* [EXPLORE THE MATERIAL]
(A) In the article on Bruce Lindahl, how old was Pamela Maurer when she was killed?
(B) Print everything in the article on Bruce Lindahl from "Lindahl died on" down to "ten other killings.".
(C) Proceed with the article on Bruce Lindahl from the point where it stops.

* [DOCUMENT EXTRACT]
■ ■ ■ ■ ■

- Born: January 29, 1953 St. Charles, Illinois, U.S.
- Died: April 4, 1981 (aged 28) Naperville, Illinois, U.S.

Details
- Victims: 3 murders confirmed 9+ murders suspected
- Span of crimes: 1974–1981
- Country: United States
- State: Illinois

= Bruce Lindahl (criminal) =

American serial killer

Bruce Everitt Lindahl (January 29, 1953 – April 4, 1981) was an American serial killer and rapist who committed a series of rapes and murders in the late 1970s and early 1980s. In 2020, Lindahl was connected to the death of 16-year-old Pamela Maurer, who was killed on January 13, 1976, in DuPage County, Illinois. Additionally in 2024, DNA evidence linked him to the murder of Kathy Halle in Illinois in March 1979. He has been declared an official suspect in at least 9 murders and nine rapes committed in different Chicago suburbs from 1974 to 1981.

Lindahl died on April 4, 1981, after police say he accidentally slashed an artery in his leg while stabbing an 18-year-old man to death in an apartment in Naperville. After the details of the circumstances around Lindahl's death was made public, one of his surviving victims contacted the authorities and identified him as her attacker. DuPage County Police later stated that further DNA testing would be conducted with the aid of the Chicago Police Department, to determine whether Bruce Lindahl was involved in at least ten other killings.

■ ■ ■ ■ ■

* [EXCERPTED DATA]
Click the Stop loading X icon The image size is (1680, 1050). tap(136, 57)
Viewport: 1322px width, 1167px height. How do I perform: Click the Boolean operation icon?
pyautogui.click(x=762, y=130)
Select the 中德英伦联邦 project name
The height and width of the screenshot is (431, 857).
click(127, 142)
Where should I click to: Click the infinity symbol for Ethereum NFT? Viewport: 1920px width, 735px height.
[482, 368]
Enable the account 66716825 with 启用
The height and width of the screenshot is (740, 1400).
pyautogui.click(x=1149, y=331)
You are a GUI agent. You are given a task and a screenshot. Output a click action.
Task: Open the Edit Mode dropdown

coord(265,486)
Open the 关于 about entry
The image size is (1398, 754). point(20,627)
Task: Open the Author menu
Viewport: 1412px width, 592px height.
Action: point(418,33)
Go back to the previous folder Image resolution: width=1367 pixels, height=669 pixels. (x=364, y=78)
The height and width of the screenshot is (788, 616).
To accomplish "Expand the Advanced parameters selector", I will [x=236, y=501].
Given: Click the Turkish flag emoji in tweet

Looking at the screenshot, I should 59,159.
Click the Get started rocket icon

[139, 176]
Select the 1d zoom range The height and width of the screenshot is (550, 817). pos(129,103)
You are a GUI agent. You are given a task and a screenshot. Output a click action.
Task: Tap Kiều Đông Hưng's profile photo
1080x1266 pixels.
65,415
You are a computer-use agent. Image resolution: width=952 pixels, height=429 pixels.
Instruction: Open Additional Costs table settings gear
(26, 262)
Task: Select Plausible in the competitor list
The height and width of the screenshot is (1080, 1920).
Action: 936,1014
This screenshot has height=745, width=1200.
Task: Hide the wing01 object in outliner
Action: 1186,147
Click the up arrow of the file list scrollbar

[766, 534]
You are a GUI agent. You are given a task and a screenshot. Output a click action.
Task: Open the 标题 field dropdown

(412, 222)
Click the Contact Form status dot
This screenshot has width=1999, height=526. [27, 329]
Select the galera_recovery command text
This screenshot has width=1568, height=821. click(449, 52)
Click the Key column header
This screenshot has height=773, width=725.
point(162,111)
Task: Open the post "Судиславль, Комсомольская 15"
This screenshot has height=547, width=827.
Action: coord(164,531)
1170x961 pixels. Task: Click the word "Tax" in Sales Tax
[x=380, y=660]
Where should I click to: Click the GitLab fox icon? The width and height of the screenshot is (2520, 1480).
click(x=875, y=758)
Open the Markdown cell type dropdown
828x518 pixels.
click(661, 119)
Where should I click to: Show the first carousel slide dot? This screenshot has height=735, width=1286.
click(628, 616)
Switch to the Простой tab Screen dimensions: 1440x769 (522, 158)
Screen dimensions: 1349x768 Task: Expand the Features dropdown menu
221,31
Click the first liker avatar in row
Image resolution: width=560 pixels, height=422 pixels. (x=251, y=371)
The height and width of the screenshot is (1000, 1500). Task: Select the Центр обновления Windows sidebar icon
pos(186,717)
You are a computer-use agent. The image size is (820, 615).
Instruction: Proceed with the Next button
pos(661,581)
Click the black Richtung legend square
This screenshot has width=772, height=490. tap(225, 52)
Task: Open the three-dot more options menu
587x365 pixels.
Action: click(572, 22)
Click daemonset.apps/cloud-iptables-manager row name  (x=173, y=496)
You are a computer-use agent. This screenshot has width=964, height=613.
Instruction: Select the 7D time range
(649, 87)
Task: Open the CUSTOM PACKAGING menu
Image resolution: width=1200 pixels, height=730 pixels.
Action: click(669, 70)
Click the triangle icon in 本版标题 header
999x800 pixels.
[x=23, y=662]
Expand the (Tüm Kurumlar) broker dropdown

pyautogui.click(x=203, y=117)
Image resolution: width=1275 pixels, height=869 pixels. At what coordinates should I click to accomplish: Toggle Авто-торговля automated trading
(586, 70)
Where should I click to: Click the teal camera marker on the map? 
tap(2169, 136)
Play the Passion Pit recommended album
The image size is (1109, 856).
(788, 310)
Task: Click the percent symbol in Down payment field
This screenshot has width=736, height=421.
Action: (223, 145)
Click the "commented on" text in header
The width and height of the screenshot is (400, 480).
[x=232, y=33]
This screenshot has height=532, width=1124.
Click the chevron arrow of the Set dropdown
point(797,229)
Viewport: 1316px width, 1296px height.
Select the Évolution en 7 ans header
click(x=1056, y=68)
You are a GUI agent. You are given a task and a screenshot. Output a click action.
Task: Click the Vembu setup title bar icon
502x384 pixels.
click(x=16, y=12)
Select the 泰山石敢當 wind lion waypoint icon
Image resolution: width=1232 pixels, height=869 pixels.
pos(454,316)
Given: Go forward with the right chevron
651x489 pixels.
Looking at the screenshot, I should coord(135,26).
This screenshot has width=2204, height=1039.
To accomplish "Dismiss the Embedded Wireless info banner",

■ ■ ■ ■ ■

* [LIST OF ANSWERS]
(A) She was 16 years old.

(B)
Lindahl died on April 4, 1981, after police say he accidentally slashed an artery in his leg while stabbing an 18-year-old man to death in an apartment in Naperville. After the details of the circumstances around Lindahl's death was made public, one of his surviving victims contacted the authorities and identified him as her attacker. DuPage County Police later stated that further DNA testing would be conducted with the aid of the Chicago Police Department, to determine whether Bruce Lindahl was involved in at least ten other killings.

(C)
== Biography ==
Bruce Everitt Lindahl was born on January 29, 1953, in St. Charles, Illinois, to Jerome and Arlene Lindahl. Lindahl graduated from Downers Grove North High School. He attended college and graduated in the mid-1970s with a degree in electromechanics. The next few years, Lindahl worked as an electrician, while studying additionally at the Midvalley Vocational Center in Kaneville. In his free time, Lindahl was fond of parachuting and racquetball, with his friends and acquaintances speaking positively of him, despite the fact that he easily fell into states of irresistible impulses and occasionally showed aggressive behavior towards others. In December 1976, he was arrested for possession of marijuana, but unbeknownst to law enforcement he had already murdered 5 people, and was let out on bond.

==Criminal history==
From 1971 onward, Lindahl committed many minor offenses and was repeatedly arrested, but each time, the court gave him only fines. During this time period, he changed residences on several occasions. Over the years, he lived in Chicago and its various suburbs, before moving to Aurora in 1978.

===Assaults===
- On March 6, 1979, on the pretext of selling marijuana, Lindahl lured 20-year-old Annette Lazar into his Aurora home, where he raped her under the threat of a gun. He later released her after she gave him feigned consent to continue further intimate relationships, after which Lazar contacted the police. However, since she had left him her phone number and the house where she was raped belonged to police officer Dave Torres, who was a friend of Lindahl, her testimony was reportedly discounted and Lindahl was not charged.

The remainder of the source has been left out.